Quintín Banderas : trois guerres, un général et une vie que le racisme n'a pas pu effacer

Tombe de Quintín Banderas au cimetière de Colón.Photo © ZThomas / Wikipedia

Quintín Banderas Betancourt est né à Santiago de Cuba le 30 octobre 1834. Noir, pauvre et sans éducation formelle, il est devenu l'un des combattants les plus courageux et respectés des guerres d'indépendance cubaines.

Sa vie a été liée à la lutte pour Cuba. Il a participé aux trois grandes guerres d'indépendance du XIXe siècle : la Guerre des Dix Ans, la Guerre Chiquita et la Guerre de 1895. Son école fut la manigua et son avancement militaire était le fruit de son courage et de ses capacités en tant que combattant.

Dans la Guerre des Dix Ans, il a commencé son extraordinaire trajectoire. Après le Pacte du Zanjón, il n'a pas abandonné la cause indépendantiste. Il a participé à la Guerre Chiquita et a subi la prison et la déportation en Espagne. Il est revenu à Cuba et a continué à comploter jusqu'à ce qu'en 1895, il reprenne les armes. Il avait déjà plus de soixante ans.

Pendant la Guerre d'Indépendance de 1895, il a joué un rôle prépondérant dans l'Armée Libertaire et a participé à l'Invasion de l'Est vers l'Ouest sous les ordres d'Antonio Maceo.
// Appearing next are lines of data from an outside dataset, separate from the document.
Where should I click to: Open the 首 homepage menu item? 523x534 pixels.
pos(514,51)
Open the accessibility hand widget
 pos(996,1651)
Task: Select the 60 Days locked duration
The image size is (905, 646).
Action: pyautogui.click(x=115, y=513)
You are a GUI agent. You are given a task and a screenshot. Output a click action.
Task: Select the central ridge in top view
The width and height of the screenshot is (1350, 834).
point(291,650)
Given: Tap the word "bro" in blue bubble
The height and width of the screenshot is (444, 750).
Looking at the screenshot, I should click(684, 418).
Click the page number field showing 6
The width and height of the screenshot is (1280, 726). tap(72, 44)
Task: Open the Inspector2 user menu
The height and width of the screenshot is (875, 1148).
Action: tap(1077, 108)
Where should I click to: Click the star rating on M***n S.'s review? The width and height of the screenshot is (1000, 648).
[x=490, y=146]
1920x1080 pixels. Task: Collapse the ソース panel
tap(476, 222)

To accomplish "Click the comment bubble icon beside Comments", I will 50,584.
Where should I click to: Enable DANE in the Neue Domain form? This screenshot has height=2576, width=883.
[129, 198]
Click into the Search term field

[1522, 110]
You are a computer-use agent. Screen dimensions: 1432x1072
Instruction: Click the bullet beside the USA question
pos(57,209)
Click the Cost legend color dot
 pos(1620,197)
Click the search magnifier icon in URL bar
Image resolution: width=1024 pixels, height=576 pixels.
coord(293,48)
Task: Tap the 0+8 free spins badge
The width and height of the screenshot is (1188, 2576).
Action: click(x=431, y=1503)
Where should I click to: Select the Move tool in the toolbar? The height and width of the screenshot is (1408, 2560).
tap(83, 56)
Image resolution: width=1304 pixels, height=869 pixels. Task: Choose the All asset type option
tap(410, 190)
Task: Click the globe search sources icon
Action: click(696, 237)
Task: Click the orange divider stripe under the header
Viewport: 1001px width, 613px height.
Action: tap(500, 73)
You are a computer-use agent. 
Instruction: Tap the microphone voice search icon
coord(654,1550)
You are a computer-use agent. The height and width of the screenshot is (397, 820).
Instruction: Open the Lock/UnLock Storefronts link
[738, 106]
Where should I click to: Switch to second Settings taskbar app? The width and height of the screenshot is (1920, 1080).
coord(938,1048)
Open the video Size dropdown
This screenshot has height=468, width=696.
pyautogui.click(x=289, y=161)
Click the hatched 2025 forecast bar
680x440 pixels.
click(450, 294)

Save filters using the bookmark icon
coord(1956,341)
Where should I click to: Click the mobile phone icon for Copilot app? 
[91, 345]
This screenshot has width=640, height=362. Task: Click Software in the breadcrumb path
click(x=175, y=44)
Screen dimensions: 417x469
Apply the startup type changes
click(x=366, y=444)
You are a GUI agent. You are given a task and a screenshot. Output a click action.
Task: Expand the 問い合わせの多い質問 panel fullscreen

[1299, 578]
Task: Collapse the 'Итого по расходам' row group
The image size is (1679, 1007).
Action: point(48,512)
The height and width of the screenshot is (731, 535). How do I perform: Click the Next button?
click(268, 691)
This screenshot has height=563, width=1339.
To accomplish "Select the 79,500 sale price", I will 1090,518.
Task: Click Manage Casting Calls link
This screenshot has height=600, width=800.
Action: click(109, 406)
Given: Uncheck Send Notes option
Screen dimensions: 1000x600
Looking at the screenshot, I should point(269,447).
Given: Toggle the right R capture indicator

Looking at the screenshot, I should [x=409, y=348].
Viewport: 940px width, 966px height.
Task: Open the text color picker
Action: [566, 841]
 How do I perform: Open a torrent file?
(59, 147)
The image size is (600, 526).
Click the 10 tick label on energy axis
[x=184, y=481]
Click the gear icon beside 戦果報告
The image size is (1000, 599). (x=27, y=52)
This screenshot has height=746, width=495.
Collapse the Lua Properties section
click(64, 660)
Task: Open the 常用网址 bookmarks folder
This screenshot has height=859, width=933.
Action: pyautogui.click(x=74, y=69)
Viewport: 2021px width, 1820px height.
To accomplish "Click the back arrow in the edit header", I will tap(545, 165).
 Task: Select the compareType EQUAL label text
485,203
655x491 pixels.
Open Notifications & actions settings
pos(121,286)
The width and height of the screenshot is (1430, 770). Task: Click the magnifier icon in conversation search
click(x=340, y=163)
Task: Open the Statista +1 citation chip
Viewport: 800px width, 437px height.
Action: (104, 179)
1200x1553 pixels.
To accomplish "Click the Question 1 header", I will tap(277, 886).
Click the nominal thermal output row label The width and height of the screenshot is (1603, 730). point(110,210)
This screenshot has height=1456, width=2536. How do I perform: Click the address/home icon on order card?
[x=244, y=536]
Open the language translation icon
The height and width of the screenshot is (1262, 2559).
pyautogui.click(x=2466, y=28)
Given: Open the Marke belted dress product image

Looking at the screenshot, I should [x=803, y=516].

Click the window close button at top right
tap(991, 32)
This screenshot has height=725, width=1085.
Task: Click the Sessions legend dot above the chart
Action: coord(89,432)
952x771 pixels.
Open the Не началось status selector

Il a atteint le grade de général de division et est devenu l'une des figures militaires les plus connues de la révolution.

José Martí a laissé dans son Journal de Campagne une impression très significative sur Banderas. Martí voyait en ce vétéran des guerres précédentes un homme aguerri par le combat, marqué par les années et, en même temps, doté d'une force morale extraordinaire.

Mais la carrière de Banderas a également été marquée par des conflits.

Le Conseil de Guerre

Son caractère fort et certains problèmes de discipline et de commandement ont finalement conduit à un affrontement avec d'autres dirigeants militaires. En 1897, il a été soumis à un Conseil de Guerre et a été retiré du service actif.

Cet épisode a ensuite été utilisé pour alimenter une véritable légende noire autour de sa figure, notamment par des références à sa vie privée et à de supposées relations avec des femmes.

Nous ne devons pas nier ses erreurs ni en faire un héros parfait. Mais il n'est pas non plus légitime de réduire toute une vie de sacrifices aux aspects les plus controversés de son existence.

Il y a aussi une question que l'historiographie doit prendre en considération avec sérieux.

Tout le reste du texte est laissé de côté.